For a $50M ARR company, a banker has a clear playbook. Clear comps, clear strategic buyers, clear process. For a $3M ARR vertical SaaS, none of that exists, and the banker has to actually understand your business deeply enough to translate it to buyers who think in categories the banker doesn't always know.
A lot of bankers run smaller deals as if they were bigger deals. They send a polished CIM to eighty names on a list, get IOIs from buyers who didn't really understand what they were looking at, and the deal falls apart in diligence because expectations never matched the business. You built the company. You know its quirks and its strengths better than any associate at a sell-side firm ever will.
A banker process for a multi-billion dollar deal makes sense. Lots of buyers, complex diligence, real competitive tension. The structure exists for a reason. A banker process for a $3M ARR company has the same structure (six to nine months long, dozens of buyers, management meetings, second-round bids, exclusivity periods) but none of the deal economics to justify the overhead. You spend most of a year running a process that drains you and your team, and at the end you're negotiating with one buyer anyway. You could have gotten there in six weeks.
The fees typically run 3-5% plus a retainer plus expenses. On an $8M exit you're paying $250K to $500K all-in. And six months of management distraction is six months you're not improving the business, which usually shows up in the diligence data and drags the price down.
Here's what's changed. It's easier than ever to figure out who's actually buying companies like yours. You can use Claude or any research tool to pull a list of holding companies, search funds, PE shops, and operator-buyers active in your space, find their buy box, their recent deals, who runs diligence, who to email. The information is public.
The hard part used to be discovery. That's largely solved. The new hard part is picking up the phone and writing an email, and most founders skip that and hire a banker instead, because writing the email feels like work and hiring a banker feels like progress. Three to five direct conversations with the right buyers will usually get you a better outcome than sixty teasers to a generic list.
The macro context matters. Public SaaS multiples are at multi-year lows, private deal volumes are down, buyers are pickier and slower than they were two years ago. The right number of buyers to talk to in this market isn't sixty, it's a handful. In that environment, a banker-run process amplifies the problems it was supposed to solve. You get more no's, more lowballs, and you spread information about your business and your competitors that doesn't come back.
The pattern we keep seeing is consistent. Strong interest at the IOI stage. Process drags on. Top buyers drop out. The remaining buyers reprice in diligence. The founder either takes a number they could have gotten directly six months earlier, or walks away.

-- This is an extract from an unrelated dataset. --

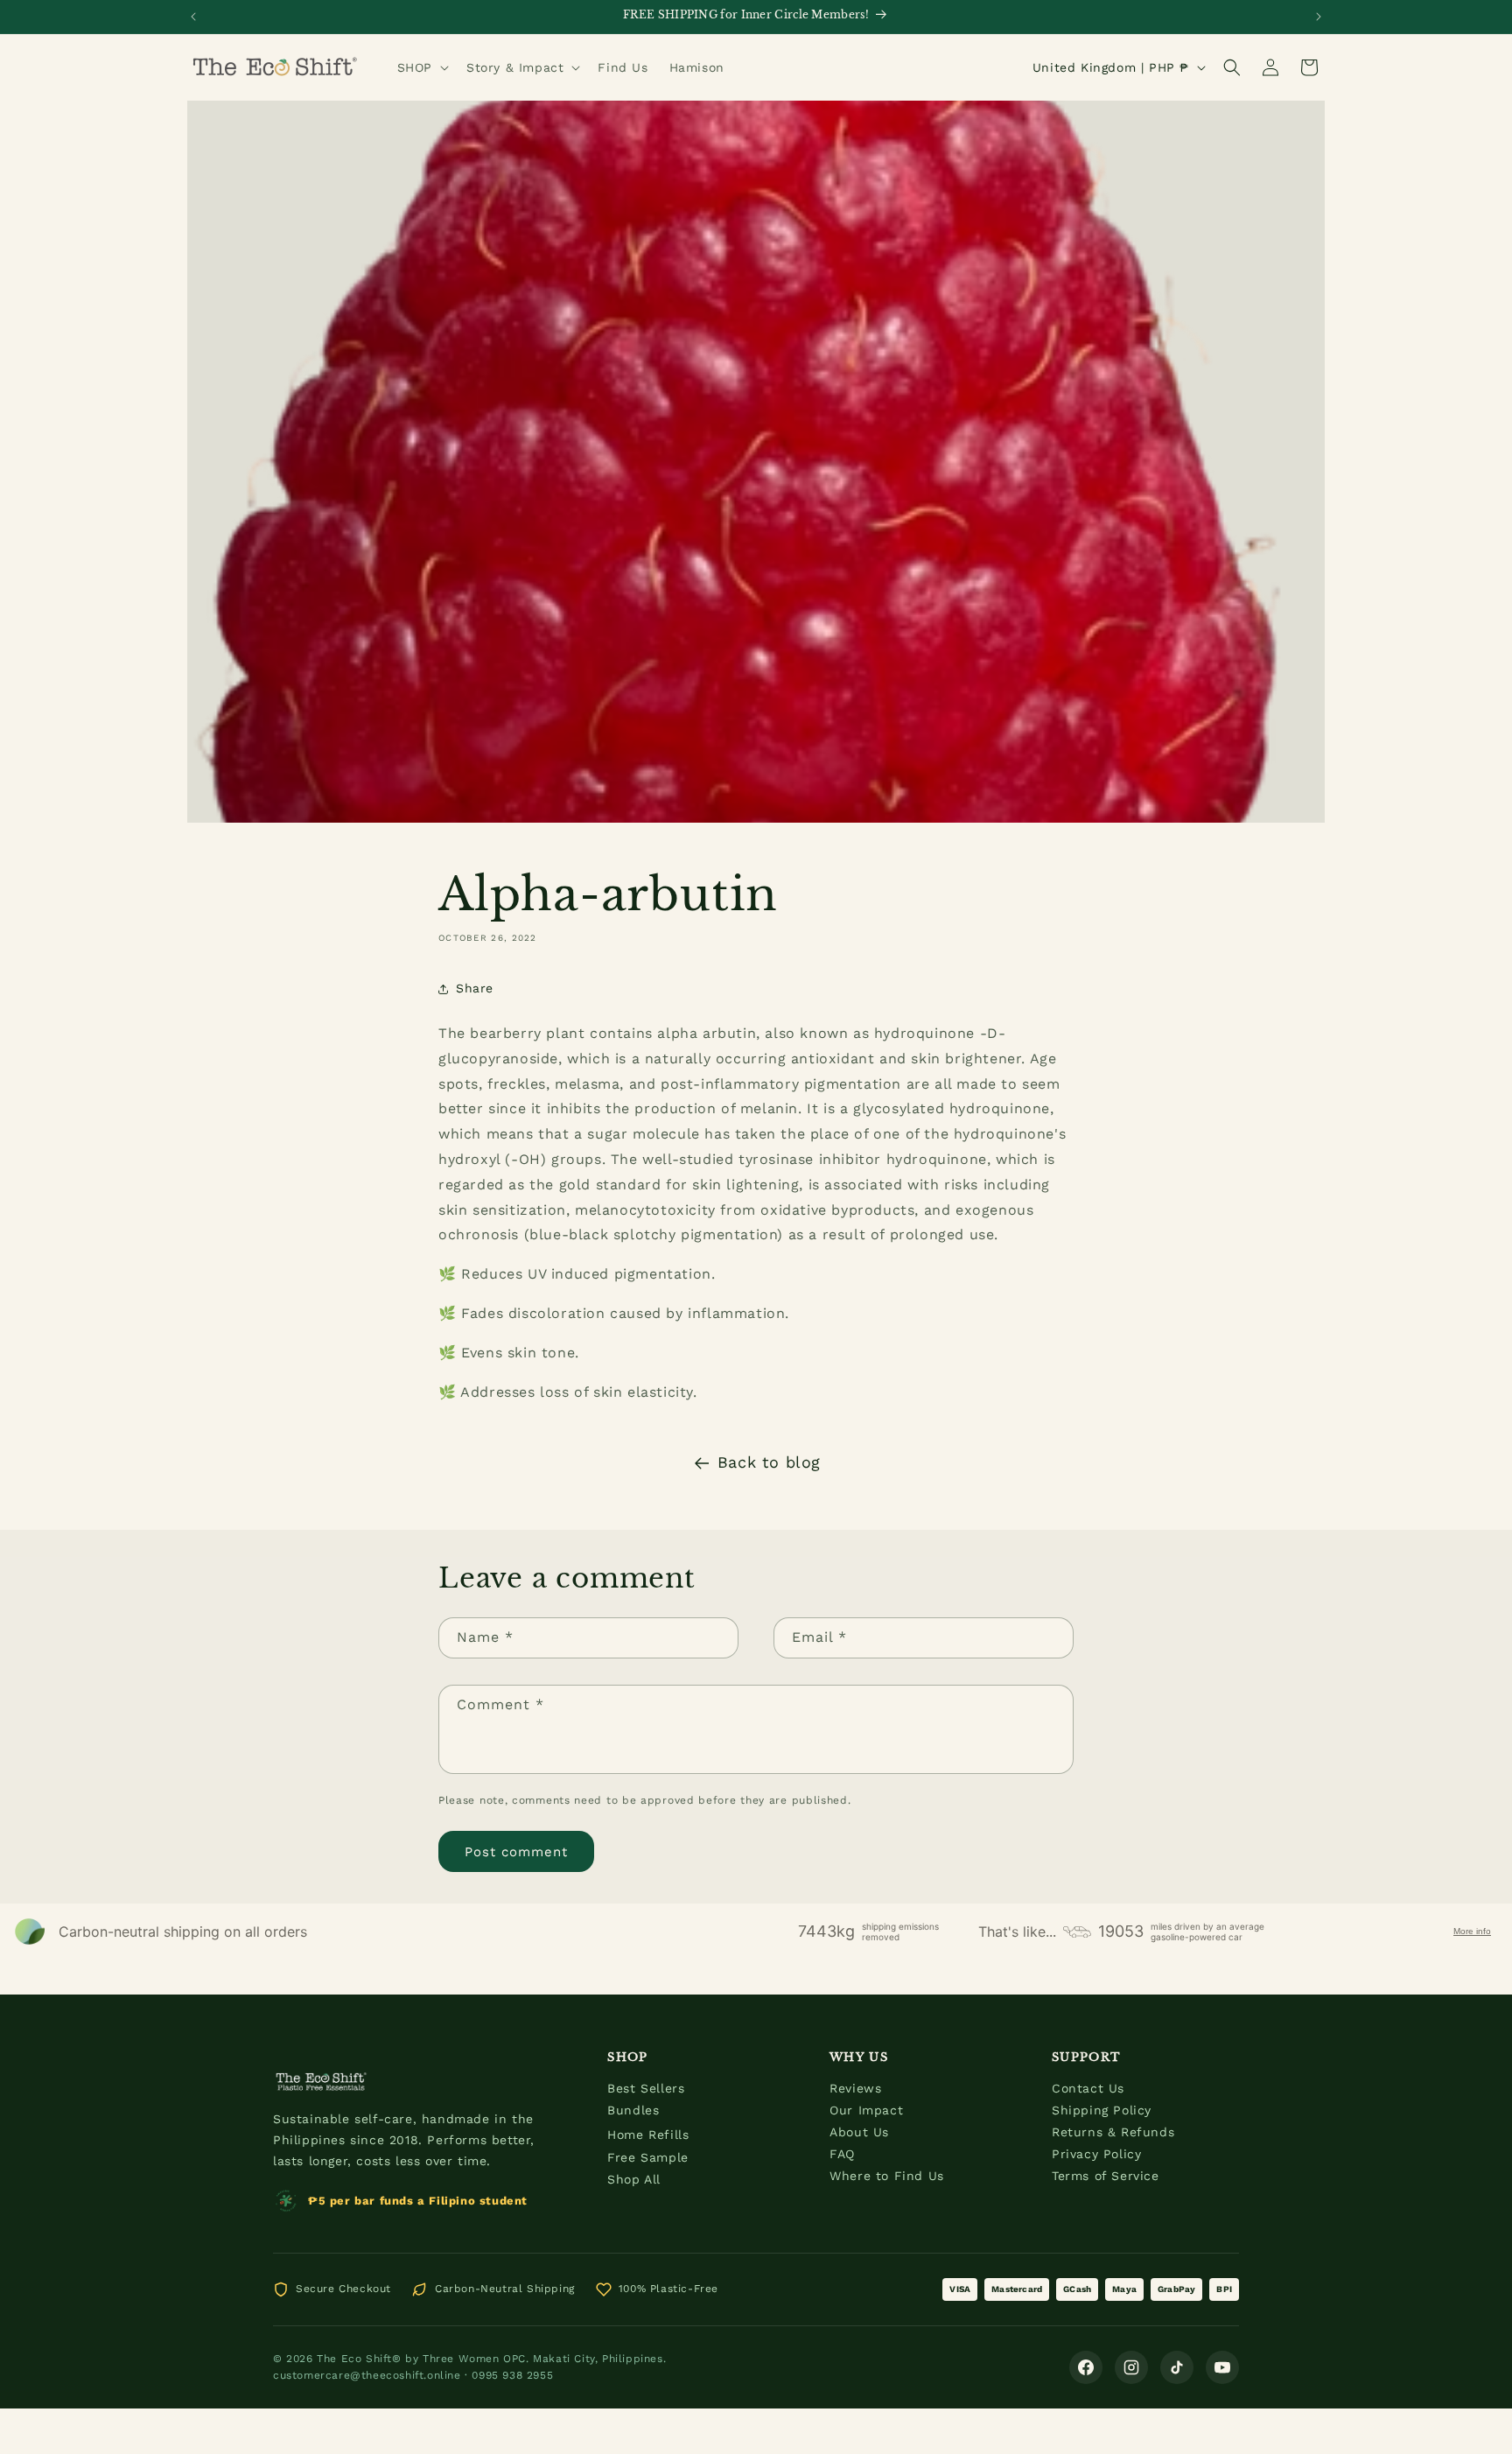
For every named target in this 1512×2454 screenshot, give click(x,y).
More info (1472, 1931)
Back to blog (769, 1462)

To be fair, bankers aren't always wrong. If you're at $50M+ ARR with multiple strategic and financial bidders, run a process and hire a banker. If you have a confidential situation where leak risk is high, a banker can be your single point of contact with the market. If your business has a complicated story that needs translating, a good banker earns the fee. For most everyone else doing a few million in ARR with a clean business, the math doesn't work.
You built the company. You know it better than any banker ever will. The buyers who actually want businesses like yours aren't hard to find, and the process to get to a deal doesn't have to take eight months and half a million dollars in fees.
At Curious we buy SaaS businesses directly. No banker required. We underwrite an offer in two weeks and close in another four to six. The deals we like best are the ones where the founder and the buyer talk honestly without a wall of intermediaries translating in both directions.
A banker-run process is one tool. It's not the only tool, and for most companies at this size right now, it's not even the right tool.